Female chimps are capable of having offspring every four or five years, which means that Fanle ‘by herself will not be able to reproduce the social dynamic of the group,’ in terms of numbers and genetic diversity, Soumah cautioned.

But other means are available to buttress the Bossou population after the unexpected birth – including the creation of a ‘migration corridor’ to enable two-way traffic between isolated communities and their cousins in the hills.

Eleven hectares of forest have been planted in 2020, and 26 hectares are scheduled for 2021 to help build up this passageway.

Another possibility is to introduce young females into the tribe – an idea that has its critics, ‘who contend that this is a group living in the wild, which should deal with its own natural destiny,’ Soumah said.

The big question now is about what to name her baby.

‘We are going to invite prominent figures, the local authorities, partners we work with, to find one for her,’ Soumah said.


Most children surpass the intelligence levels of chimpanzees before they reach four years old.

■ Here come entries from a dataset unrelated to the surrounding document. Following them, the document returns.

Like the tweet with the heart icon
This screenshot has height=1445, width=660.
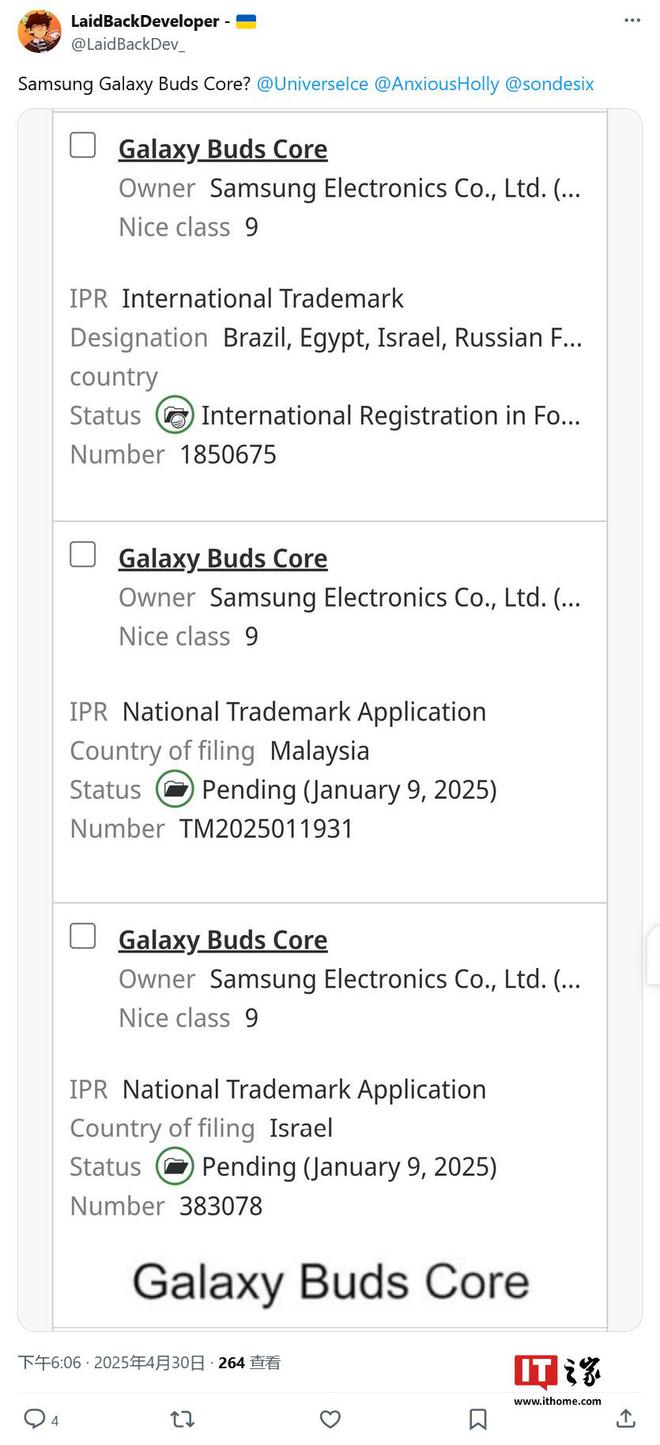tap(330, 1418)
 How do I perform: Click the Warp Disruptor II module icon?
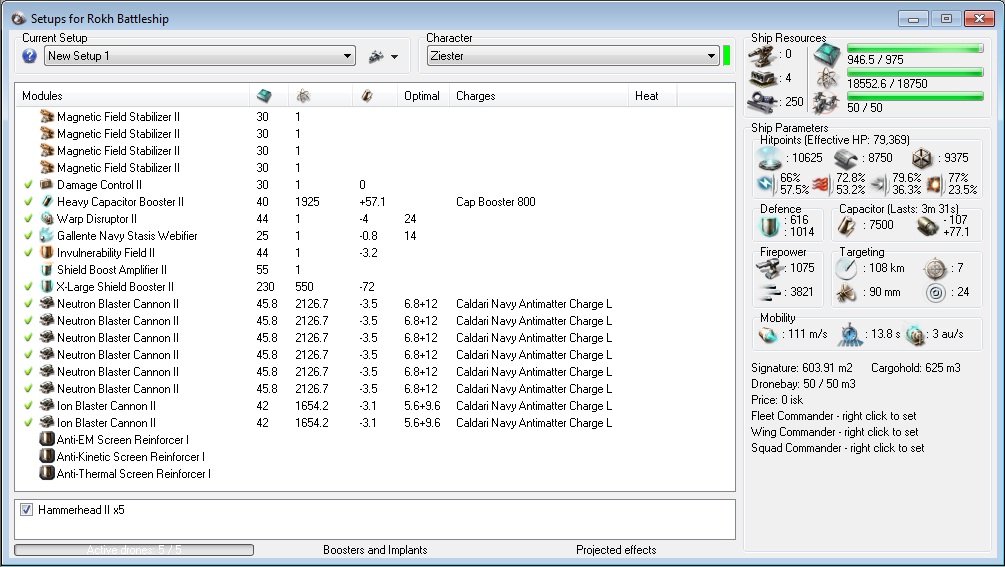tap(46, 219)
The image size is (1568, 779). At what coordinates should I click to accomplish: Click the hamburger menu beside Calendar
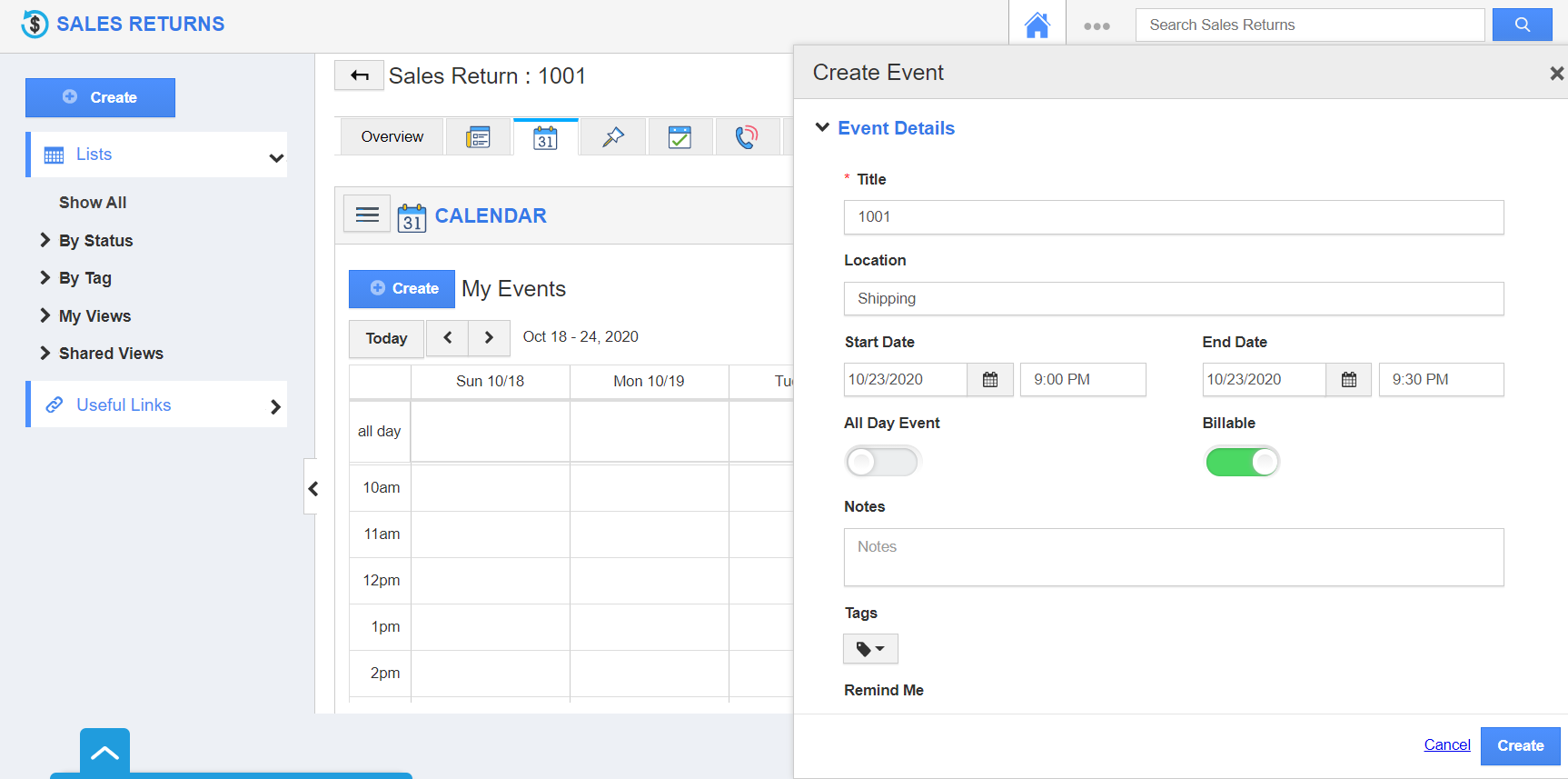[367, 215]
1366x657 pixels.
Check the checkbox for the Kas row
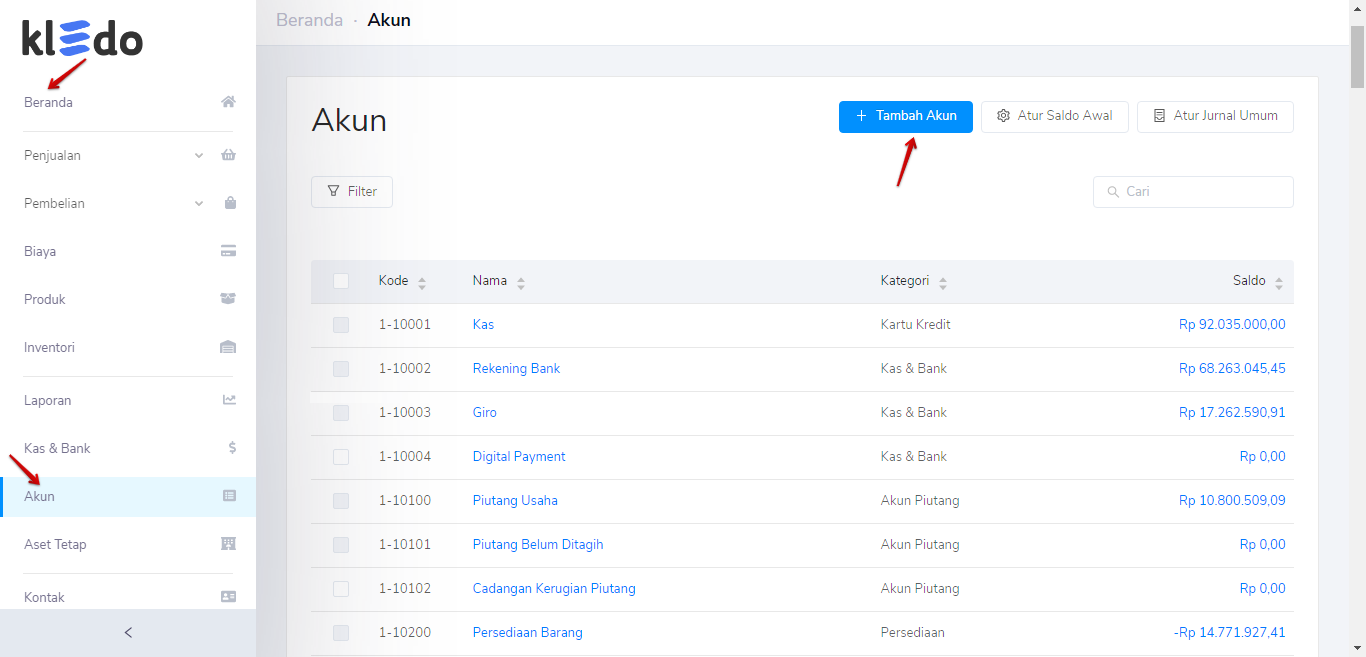point(341,324)
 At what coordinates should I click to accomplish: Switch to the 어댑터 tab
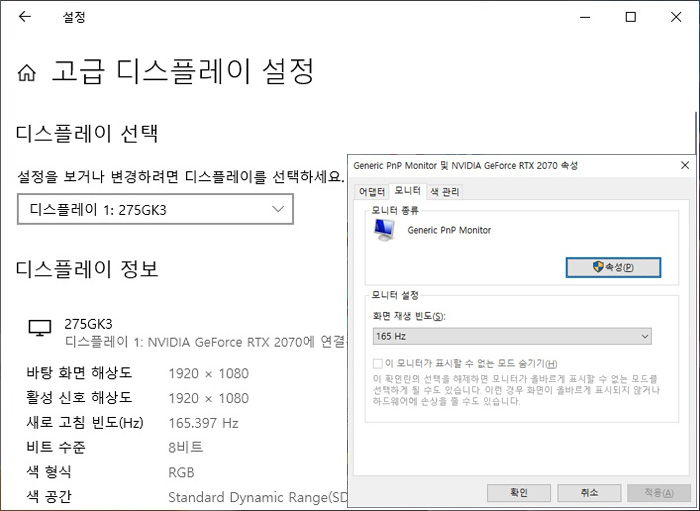pyautogui.click(x=372, y=191)
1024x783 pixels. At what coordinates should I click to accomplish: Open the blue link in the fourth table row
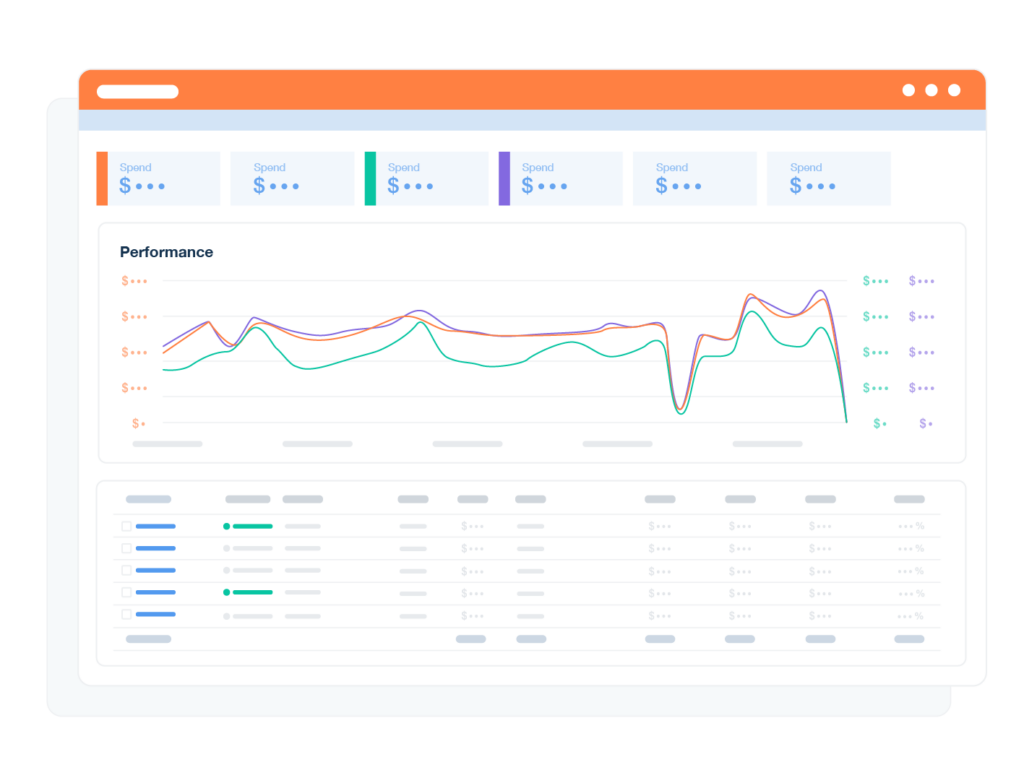156,592
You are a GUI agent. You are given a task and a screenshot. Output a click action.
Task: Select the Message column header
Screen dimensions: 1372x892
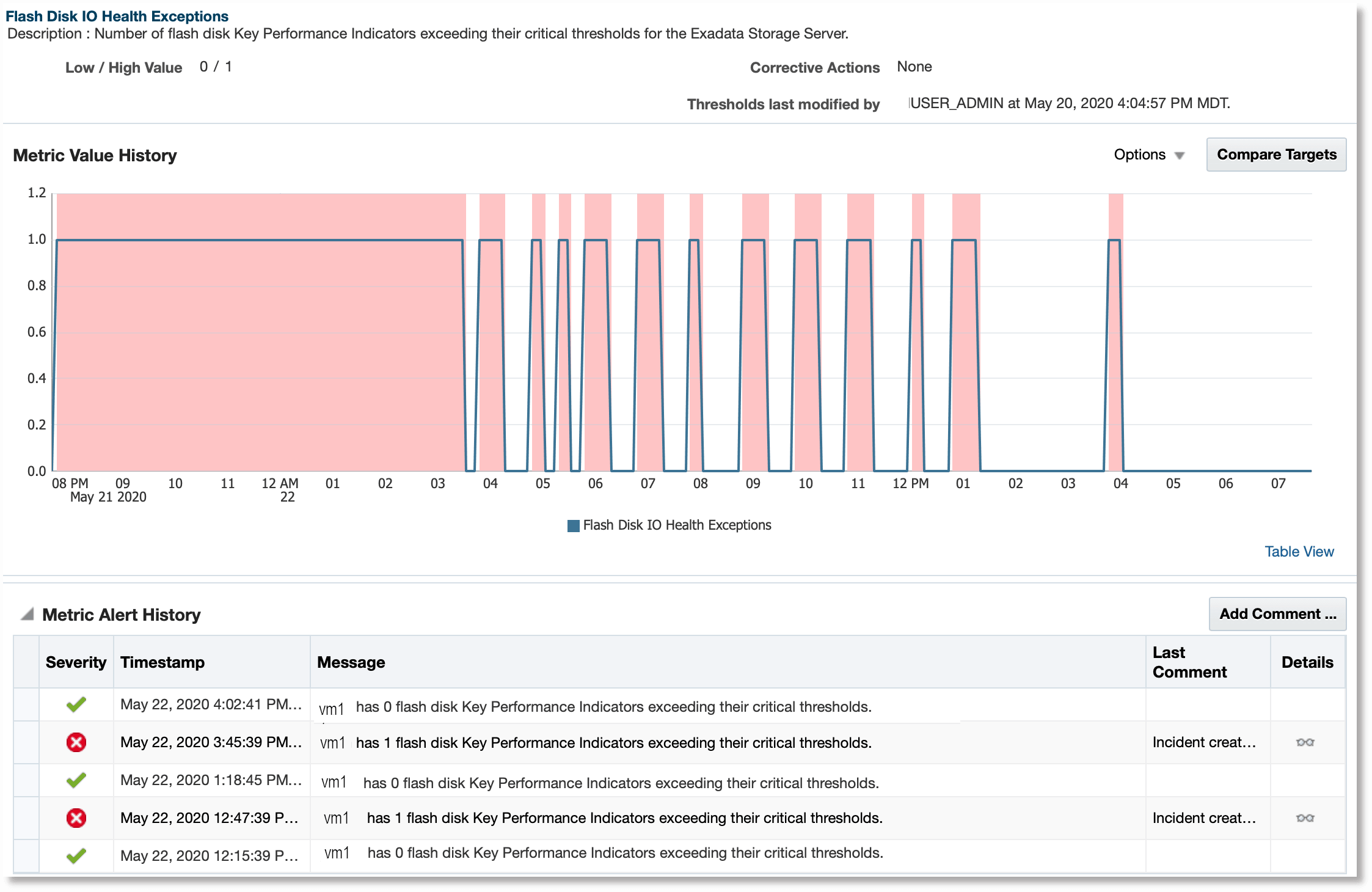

A study conducted by Australian researchers in June 2017 tested children for foresight, which is said to distinguish humans from animals.

The experiment saw researchers drop a grape through the top of a vertical plastic Y-tube.

They then monitored the reactions of a child and chimpanzee in their efforts to grab the grape at the other end, before it hit the floor.

Because there were two possible ways the grape could exit the pipe, researchers looked at the strategies the children and chimpanzees used to predict where the grape would go.

The apes and the two-year-olds only covered a single hole with their hands when tested.

But by four years of age, the children had developed to a level where they knew how to forecast the outcome.

They covered the holes with both hands, catching whatever was dropped through every time.